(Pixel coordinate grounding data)
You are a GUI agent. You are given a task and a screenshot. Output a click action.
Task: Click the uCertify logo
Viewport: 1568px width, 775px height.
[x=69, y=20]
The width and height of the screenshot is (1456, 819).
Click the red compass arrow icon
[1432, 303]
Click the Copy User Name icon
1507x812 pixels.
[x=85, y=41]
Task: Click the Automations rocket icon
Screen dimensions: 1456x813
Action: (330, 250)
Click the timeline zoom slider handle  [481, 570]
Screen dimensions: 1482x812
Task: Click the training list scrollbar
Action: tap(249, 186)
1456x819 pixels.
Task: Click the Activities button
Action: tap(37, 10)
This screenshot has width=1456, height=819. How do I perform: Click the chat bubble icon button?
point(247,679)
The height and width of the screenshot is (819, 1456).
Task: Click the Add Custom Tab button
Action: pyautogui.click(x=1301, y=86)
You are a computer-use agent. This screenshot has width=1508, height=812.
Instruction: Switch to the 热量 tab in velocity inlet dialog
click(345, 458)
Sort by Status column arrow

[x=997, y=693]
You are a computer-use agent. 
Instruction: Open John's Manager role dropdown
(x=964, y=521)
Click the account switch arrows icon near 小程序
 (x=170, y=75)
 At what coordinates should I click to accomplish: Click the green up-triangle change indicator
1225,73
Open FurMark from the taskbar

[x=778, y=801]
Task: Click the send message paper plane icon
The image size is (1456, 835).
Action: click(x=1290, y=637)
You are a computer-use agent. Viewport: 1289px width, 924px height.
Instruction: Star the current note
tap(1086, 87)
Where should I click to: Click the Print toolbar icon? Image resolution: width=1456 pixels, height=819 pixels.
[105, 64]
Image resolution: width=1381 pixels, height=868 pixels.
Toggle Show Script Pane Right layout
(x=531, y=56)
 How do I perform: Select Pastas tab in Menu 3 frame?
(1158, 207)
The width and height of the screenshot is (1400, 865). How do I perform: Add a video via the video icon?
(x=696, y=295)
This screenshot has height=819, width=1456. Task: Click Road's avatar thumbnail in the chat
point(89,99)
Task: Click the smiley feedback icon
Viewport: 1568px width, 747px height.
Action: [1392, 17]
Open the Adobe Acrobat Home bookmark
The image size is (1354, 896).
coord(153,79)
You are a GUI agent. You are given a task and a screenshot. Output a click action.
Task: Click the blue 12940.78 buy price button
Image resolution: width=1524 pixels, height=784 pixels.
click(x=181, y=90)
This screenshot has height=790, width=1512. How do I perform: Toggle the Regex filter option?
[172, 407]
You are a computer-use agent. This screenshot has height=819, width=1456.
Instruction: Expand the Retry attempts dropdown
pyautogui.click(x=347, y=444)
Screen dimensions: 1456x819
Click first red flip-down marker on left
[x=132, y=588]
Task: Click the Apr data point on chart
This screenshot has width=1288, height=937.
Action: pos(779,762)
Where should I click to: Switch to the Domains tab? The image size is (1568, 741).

### [Exercise]
Type out each entry above again, exactly.

### [Task solution]
You are a GUI agent. You are given a task and a screenshot. Output a click action.
Task: Click the uCertify logo
Viewport: 1568px width, 775px height.
[x=69, y=20]
The width and height of the screenshot is (1456, 819).
Click the red compass arrow icon
[1432, 303]
Click the Copy User Name icon
1507x812 pixels.
[x=85, y=41]
Task: Click the Automations rocket icon
Screen dimensions: 1456x813
Action: (330, 250)
Click the timeline zoom slider handle  [481, 570]
Screen dimensions: 1482x812
Task: Click the training list scrollbar
Action: tap(249, 186)
1456x819 pixels.
Task: Click the Activities button
Action: tap(37, 10)
This screenshot has width=1456, height=819. How do I perform: Click the chat bubble icon button?
point(247,679)
The height and width of the screenshot is (819, 1456).
Task: Click the Add Custom Tab button
Action: pyautogui.click(x=1301, y=86)
You are a computer-use agent. This screenshot has width=1508, height=812.
Instruction: Switch to the 热量 tab in velocity inlet dialog
click(345, 458)
Sort by Status column arrow

[x=997, y=693]
You are a computer-use agent. 
Instruction: Open John's Manager role dropdown
(x=964, y=521)
Click the account switch arrows icon near 小程序
 (x=170, y=75)
 At what coordinates should I click to accomplish: Click the green up-triangle change indicator
1225,73
Open FurMark from the taskbar

[x=778, y=801]
Task: Click the send message paper plane icon
The image size is (1456, 835).
Action: click(x=1290, y=637)
You are a computer-use agent. Viewport: 1289px width, 924px height.
Instruction: Star the current note
tap(1086, 87)
Where should I click to: Click the Print toolbar icon? Image resolution: width=1456 pixels, height=819 pixels.
[105, 64]
Image resolution: width=1381 pixels, height=868 pixels.
Toggle Show Script Pane Right layout
(x=531, y=56)
 How do I perform: Select Pastas tab in Menu 3 frame?
(1158, 207)
The width and height of the screenshot is (1400, 865). How do I perform: Add a video via the video icon?
(x=696, y=295)
This screenshot has height=819, width=1456. Task: Click Road's avatar thumbnail in the chat
point(89,99)
Task: Click the smiley feedback icon
Viewport: 1568px width, 747px height.
Action: [1392, 17]
Open the Adobe Acrobat Home bookmark
The image size is (1354, 896).
coord(153,79)
You are a GUI agent. You are given a task and a screenshot. Output a click action.
Task: Click the blue 12940.78 buy price button
Image resolution: width=1524 pixels, height=784 pixels.
click(x=181, y=90)
This screenshot has height=790, width=1512. How do I perform: Toggle the Regex filter option?
[172, 407]
You are a computer-use agent. This screenshot has height=819, width=1456.
Instruction: Expand the Retry attempts dropdown
pyautogui.click(x=347, y=444)
Screen dimensions: 1456x819
Click first red flip-down marker on left
[x=132, y=588]
Task: Click the Apr data point on chart
This screenshot has width=1288, height=937.
Action: pos(779,762)
Where should I click to: Switch to the Domains tab? The image size is (1568, 741).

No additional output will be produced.